What is being asked:
Copy out every line of the listing below word for word, changing nothing.

>> start Dataset excerpts

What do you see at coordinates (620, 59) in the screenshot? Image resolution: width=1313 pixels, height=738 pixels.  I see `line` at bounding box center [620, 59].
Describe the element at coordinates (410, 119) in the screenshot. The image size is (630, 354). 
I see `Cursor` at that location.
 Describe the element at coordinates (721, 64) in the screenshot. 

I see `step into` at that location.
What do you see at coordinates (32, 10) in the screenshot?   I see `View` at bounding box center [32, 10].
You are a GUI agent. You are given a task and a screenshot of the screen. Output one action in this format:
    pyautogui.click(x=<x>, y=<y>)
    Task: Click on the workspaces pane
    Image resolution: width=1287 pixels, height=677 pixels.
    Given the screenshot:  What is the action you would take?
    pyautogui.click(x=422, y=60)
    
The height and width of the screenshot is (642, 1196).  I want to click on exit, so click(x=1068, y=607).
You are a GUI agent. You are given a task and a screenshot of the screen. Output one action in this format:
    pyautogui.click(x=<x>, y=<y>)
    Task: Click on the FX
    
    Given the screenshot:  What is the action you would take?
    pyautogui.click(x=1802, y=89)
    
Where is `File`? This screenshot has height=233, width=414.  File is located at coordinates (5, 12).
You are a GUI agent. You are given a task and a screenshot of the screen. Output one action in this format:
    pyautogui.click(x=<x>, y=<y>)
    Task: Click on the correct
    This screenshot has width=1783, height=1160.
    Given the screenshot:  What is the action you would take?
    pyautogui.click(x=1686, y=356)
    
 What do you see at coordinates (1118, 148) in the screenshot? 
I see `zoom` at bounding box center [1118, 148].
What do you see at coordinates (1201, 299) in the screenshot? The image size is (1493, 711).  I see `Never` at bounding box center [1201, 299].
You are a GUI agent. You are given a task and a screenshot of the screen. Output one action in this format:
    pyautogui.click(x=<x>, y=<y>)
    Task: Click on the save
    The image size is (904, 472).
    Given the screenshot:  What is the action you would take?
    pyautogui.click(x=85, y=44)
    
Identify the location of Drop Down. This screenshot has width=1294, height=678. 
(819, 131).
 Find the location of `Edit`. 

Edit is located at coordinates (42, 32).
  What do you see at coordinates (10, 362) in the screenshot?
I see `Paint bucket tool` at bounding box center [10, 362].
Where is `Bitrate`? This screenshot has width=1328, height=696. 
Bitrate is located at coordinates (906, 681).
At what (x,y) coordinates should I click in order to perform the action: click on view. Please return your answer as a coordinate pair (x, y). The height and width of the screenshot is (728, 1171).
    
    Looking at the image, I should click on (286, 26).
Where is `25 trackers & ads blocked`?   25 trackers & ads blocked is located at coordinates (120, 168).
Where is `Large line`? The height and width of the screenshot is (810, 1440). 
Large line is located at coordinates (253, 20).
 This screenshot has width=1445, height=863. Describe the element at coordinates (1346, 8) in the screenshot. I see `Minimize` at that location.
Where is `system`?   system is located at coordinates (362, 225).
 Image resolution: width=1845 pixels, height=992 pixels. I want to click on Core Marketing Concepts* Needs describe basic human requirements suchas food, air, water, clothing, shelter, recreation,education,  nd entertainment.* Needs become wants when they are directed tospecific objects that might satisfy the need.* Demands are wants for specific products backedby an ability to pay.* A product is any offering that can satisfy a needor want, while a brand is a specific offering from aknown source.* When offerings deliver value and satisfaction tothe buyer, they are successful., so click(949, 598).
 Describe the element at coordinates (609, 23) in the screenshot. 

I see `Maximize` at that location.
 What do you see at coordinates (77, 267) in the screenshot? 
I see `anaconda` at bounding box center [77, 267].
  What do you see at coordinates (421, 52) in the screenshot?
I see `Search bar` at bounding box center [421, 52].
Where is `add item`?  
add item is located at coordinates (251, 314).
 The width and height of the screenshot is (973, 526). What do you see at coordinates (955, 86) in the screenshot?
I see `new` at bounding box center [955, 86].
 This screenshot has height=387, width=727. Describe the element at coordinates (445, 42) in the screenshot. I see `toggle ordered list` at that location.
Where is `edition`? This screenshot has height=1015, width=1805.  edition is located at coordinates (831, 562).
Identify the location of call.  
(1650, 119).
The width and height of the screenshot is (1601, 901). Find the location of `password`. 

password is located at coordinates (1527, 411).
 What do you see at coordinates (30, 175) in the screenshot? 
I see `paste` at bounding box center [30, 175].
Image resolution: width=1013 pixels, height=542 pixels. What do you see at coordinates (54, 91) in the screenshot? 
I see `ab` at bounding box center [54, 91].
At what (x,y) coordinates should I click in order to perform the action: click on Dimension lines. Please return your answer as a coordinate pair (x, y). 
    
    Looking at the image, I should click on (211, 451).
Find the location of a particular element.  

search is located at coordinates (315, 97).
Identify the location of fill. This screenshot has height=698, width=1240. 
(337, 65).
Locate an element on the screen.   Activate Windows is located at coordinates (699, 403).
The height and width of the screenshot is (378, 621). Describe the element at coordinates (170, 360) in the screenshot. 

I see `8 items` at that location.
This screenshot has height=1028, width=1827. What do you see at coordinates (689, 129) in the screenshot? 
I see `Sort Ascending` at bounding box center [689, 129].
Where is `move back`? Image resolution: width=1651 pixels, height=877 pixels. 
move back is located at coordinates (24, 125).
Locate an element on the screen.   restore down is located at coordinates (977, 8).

>> end Dataset excerpts

Response to this task:
What do you see at coordinates (620, 59) in the screenshot? Image resolution: width=1313 pixels, height=738 pixels.  I see `line` at bounding box center [620, 59].
Describe the element at coordinates (410, 119) in the screenshot. The image size is (630, 354). 
I see `Cursor` at that location.
 Describe the element at coordinates (721, 64) in the screenshot. 

I see `step into` at that location.
What do you see at coordinates (32, 10) in the screenshot?   I see `View` at bounding box center [32, 10].
You are a GUI agent. You are given a task and a screenshot of the screen. Output one action in this format:
    pyautogui.click(x=<x>, y=<y>)
    Task: Click on the workspaces pane
    Image resolution: width=1287 pixels, height=677 pixels.
    Given the screenshot:  What is the action you would take?
    pyautogui.click(x=422, y=60)
    
The height and width of the screenshot is (642, 1196).  I want to click on exit, so click(x=1068, y=607).
You are a GUI agent. You are given a task and a screenshot of the screen. Output one action in this format:
    pyautogui.click(x=<x>, y=<y>)
    Task: Click on the FX
    
    Given the screenshot:  What is the action you would take?
    pyautogui.click(x=1802, y=89)
    
Where is `File`? This screenshot has height=233, width=414.  File is located at coordinates (5, 12).
You are a GUI agent. You are given a task and a screenshot of the screen. Output one action in this format:
    pyautogui.click(x=<x>, y=<y>)
    Task: Click on the correct
    This screenshot has width=1783, height=1160.
    Given the screenshot:  What is the action you would take?
    pyautogui.click(x=1686, y=356)
    
 What do you see at coordinates (1118, 148) in the screenshot? 
I see `zoom` at bounding box center [1118, 148].
What do you see at coordinates (1201, 299) in the screenshot? The image size is (1493, 711).  I see `Never` at bounding box center [1201, 299].
You are a GUI agent. You are given a task and a screenshot of the screen. Output one action in this format:
    pyautogui.click(x=<x>, y=<y>)
    Task: Click on the save
    The image size is (904, 472).
    Given the screenshot:  What is the action you would take?
    pyautogui.click(x=85, y=44)
    
Identify the location of Drop Down. This screenshot has width=1294, height=678. 
(819, 131).
 Find the location of `Edit`. 

Edit is located at coordinates (42, 32).
  What do you see at coordinates (10, 362) in the screenshot?
I see `Paint bucket tool` at bounding box center [10, 362].
Where is `Bitrate`? This screenshot has width=1328, height=696. 
Bitrate is located at coordinates (906, 681).
At what (x,y) coordinates should I click in order to perform the action: click on view. Please return your answer as a coordinate pair (x, y). The height and width of the screenshot is (728, 1171).
    
    Looking at the image, I should click on (286, 26).
Where is `25 trackers & ads blocked`?   25 trackers & ads blocked is located at coordinates (120, 168).
Where is `Large line`? The height and width of the screenshot is (810, 1440). 
Large line is located at coordinates (253, 20).
 This screenshot has width=1445, height=863. Describe the element at coordinates (1346, 8) in the screenshot. I see `Minimize` at that location.
Where is `system`?   system is located at coordinates (362, 225).
 Image resolution: width=1845 pixels, height=992 pixels. I want to click on Core Marketing Concepts* Needs describe basic human requirements suchas food, air, water, clothing, shelter, recreation,education,  nd entertainment.* Needs become wants when they are directed tospecific objects that might satisfy the need.* Demands are wants for specific products backedby an ability to pay.* A product is any offering that can satisfy a needor want, while a brand is a specific offering from aknown source.* When offerings deliver value and satisfaction tothe buyer, they are successful., so click(949, 598).
 Describe the element at coordinates (609, 23) in the screenshot. 

I see `Maximize` at that location.
 What do you see at coordinates (77, 267) in the screenshot? 
I see `anaconda` at bounding box center [77, 267].
  What do you see at coordinates (421, 52) in the screenshot?
I see `Search bar` at bounding box center [421, 52].
Where is `add item`?  
add item is located at coordinates (251, 314).
 The width and height of the screenshot is (973, 526). What do you see at coordinates (955, 86) in the screenshot?
I see `new` at bounding box center [955, 86].
 This screenshot has height=387, width=727. Describe the element at coordinates (445, 42) in the screenshot. I see `toggle ordered list` at that location.
Where is `edition`? This screenshot has height=1015, width=1805.  edition is located at coordinates (831, 562).
Identify the location of call.  
(1650, 119).
The width and height of the screenshot is (1601, 901). Find the location of `password`. 

password is located at coordinates (1527, 411).
 What do you see at coordinates (30, 175) in the screenshot? 
I see `paste` at bounding box center [30, 175].
Image resolution: width=1013 pixels, height=542 pixels. What do you see at coordinates (54, 91) in the screenshot? 
I see `ab` at bounding box center [54, 91].
At what (x,y) coordinates should I click in order to perform the action: click on Dimension lines. Please return your answer as a coordinate pair (x, y). 
    
    Looking at the image, I should click on (211, 451).
Find the location of a particular element.  

search is located at coordinates (315, 97).
Identify the location of fill. This screenshot has height=698, width=1240. 
(337, 65).
Locate an element on the screen.   Activate Windows is located at coordinates (699, 403).
The height and width of the screenshot is (378, 621). Describe the element at coordinates (170, 360) in the screenshot. 

I see `8 items` at that location.
This screenshot has height=1028, width=1827. What do you see at coordinates (689, 129) in the screenshot? 
I see `Sort Ascending` at bounding box center [689, 129].
Where is `move back`? Image resolution: width=1651 pixels, height=877 pixels. 
move back is located at coordinates (24, 125).
Locate an element on the screen.   restore down is located at coordinates (977, 8).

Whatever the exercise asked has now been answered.